> [Reading passage]:
*****

Insolibasidium

Scientific classification
- Kingdom: Fungi
- Division: Basidiomycota
- Class: Pucciniomycetes
- Order: Platygloeales
- Family: Platygloeaceae
- Genus: Insolibasidium Oberw. & Bandoni
- Species: I. deformans
- Binomial name: Insolibasidium deformans (C.J. Gould) Oberw. & Bandoni (1984)
- Synonyms: Herpobasidium deformans C.J. Gould (1945)

= Insolibasidium =

- Genus: Insolibasidium
- Species: deformans
- Authority: (C.J. Gould) Oberw. & Bandoni (1984)
- Synonyms: Herpobasidium deformans C.J. Gould (1945)
- Parent authority: Oberw. & Bandoni

Genus of fungi

Insolibasidium deformans is a species of fungus belonging to the order Platygloeales. It is currently the only species in the monotypic genus Insolibasidium. The fungus parasitizes leaves of various Lonicera species, causing honeysuckle leaf blight, a commercially significant disease in plant nurseries.

*****

> [Data provided]:
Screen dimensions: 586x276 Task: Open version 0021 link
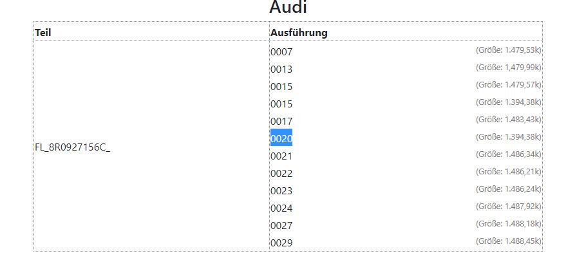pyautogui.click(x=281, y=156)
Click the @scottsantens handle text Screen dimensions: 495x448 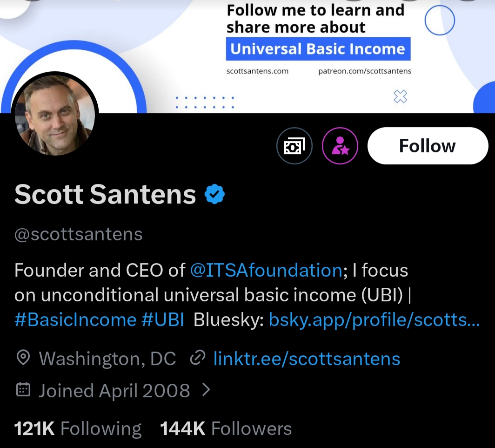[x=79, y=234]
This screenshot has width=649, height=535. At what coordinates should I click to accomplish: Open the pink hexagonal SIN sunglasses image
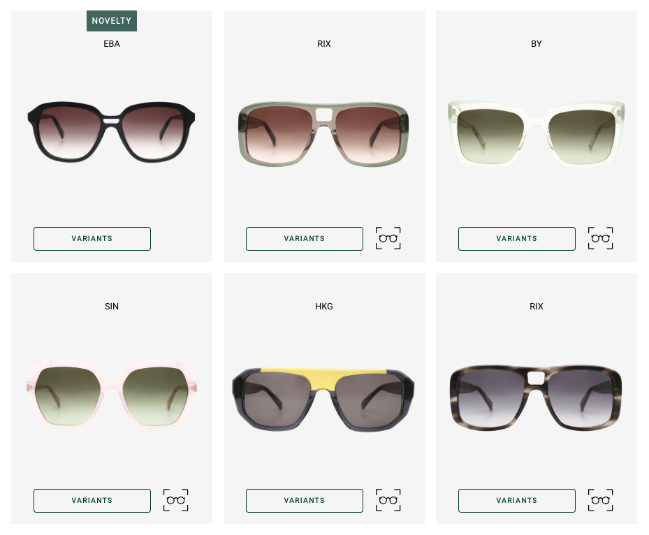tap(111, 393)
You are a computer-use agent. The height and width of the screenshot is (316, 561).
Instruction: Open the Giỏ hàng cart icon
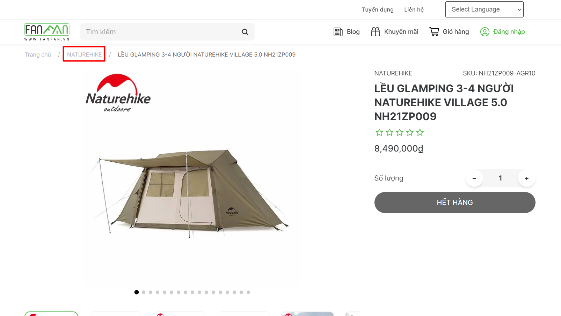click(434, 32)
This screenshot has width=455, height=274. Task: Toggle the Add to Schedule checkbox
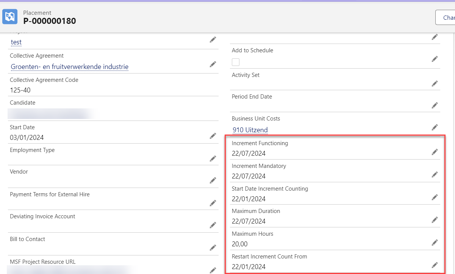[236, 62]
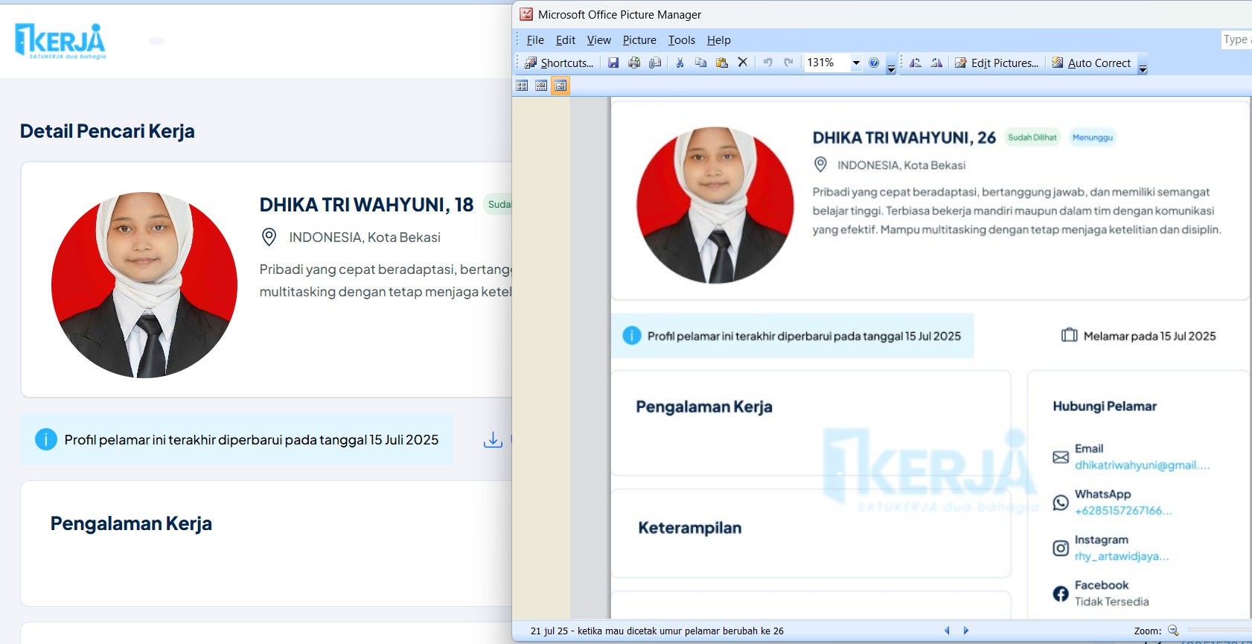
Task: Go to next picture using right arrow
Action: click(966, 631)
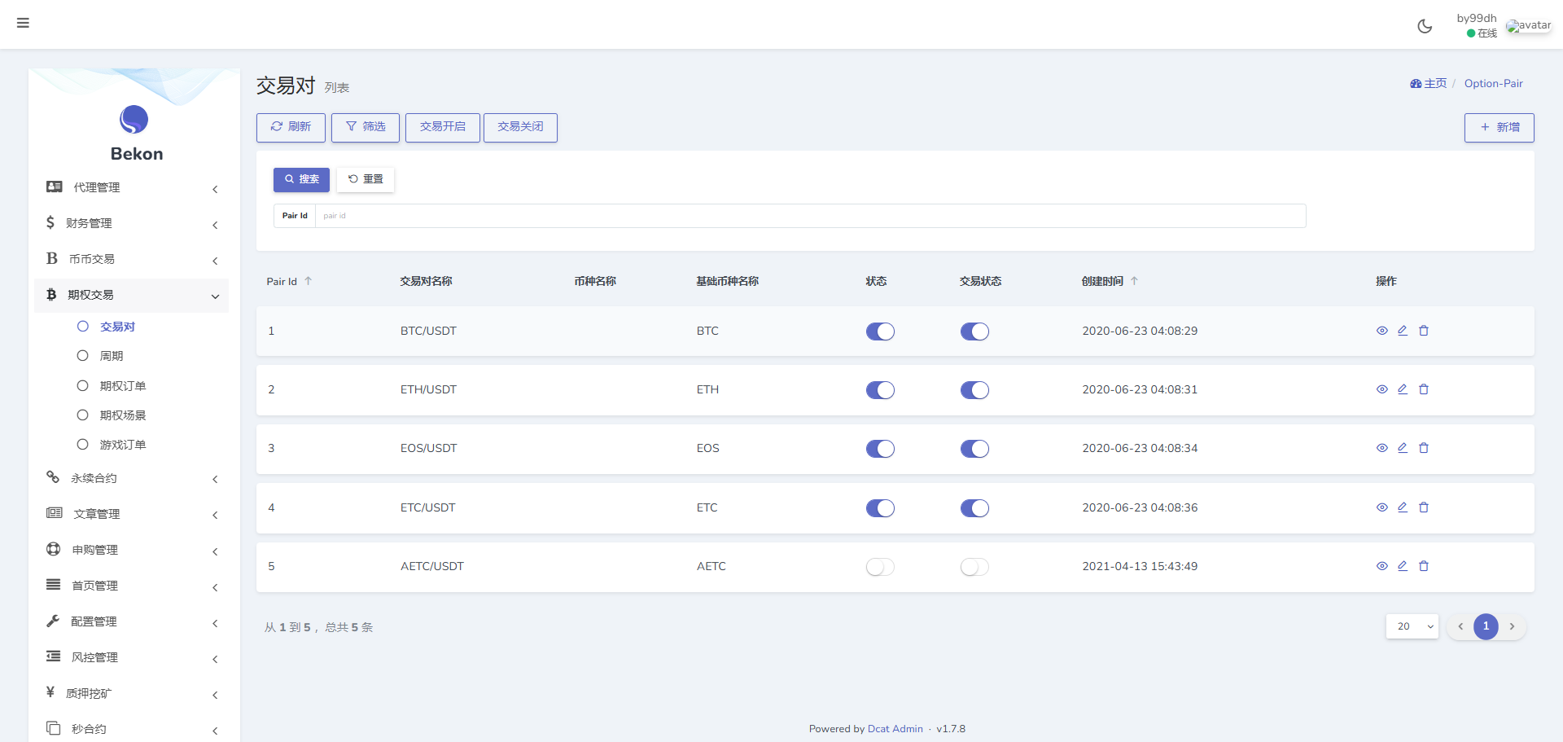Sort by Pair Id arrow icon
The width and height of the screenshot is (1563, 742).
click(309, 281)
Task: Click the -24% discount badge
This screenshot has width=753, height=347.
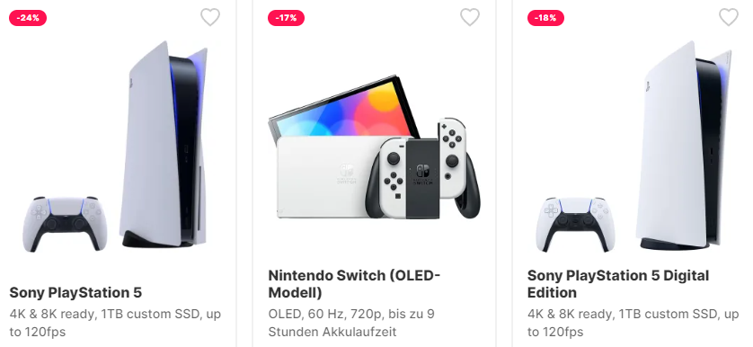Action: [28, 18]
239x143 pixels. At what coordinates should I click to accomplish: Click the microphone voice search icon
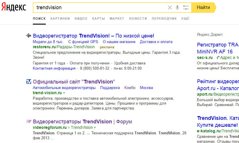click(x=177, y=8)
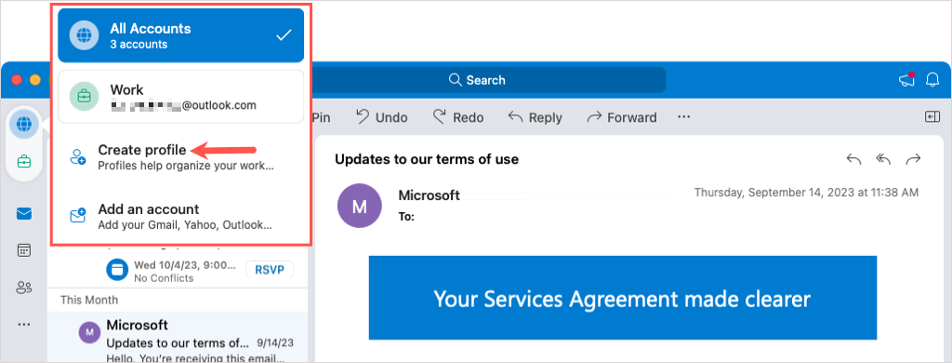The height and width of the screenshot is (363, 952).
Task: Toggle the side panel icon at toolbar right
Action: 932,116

*****

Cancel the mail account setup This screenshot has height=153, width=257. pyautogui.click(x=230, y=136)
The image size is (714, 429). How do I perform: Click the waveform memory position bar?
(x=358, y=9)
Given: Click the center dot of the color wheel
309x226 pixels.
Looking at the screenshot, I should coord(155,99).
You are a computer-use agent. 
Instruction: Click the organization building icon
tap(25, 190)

*****

> [Task list]:
a: Please write out the Insolibasidium article from "- Parent authority: Oberw." up to and including "in plant nurseries.".
b: Continue the Insolibasidium article past its final sentence.
The listing is not needed here.

> [Answers for this exercise]:
a:
- Parent authority: Oberw. & Bandoni

Genus of fungi

Insolibasidium deformans is a species of fungus belonging to the order Platygloeales. It is currently the only species in the monotypic genus Insolibasidium. The fungus parasitizes leaves of various Lonicera species, causing honeysuckle leaf blight, a commercially significant disease in plant nurseries.

b:
The known hosts for Insolibasidium deformans include at least 18 species of Lonicera. The fungus parasitizes host leaves, producing hyphae within the leaf tissues and basidia that protrude through the stomata. Microscopically, the basidia are auricularioid (tubular with lateral septa). Infected leaves become yellow, then brown, and finally dead and dry with brown areas. Leaves often become rolled and twisted and drop prematurely.

The species is native to North America and has been introduced into the UK where honeysuckle leaf blight was first observed in 2000 and into Australia, where the disease was first observed in 2003. It has also been recorded from Germany, Poland, and New Zealand.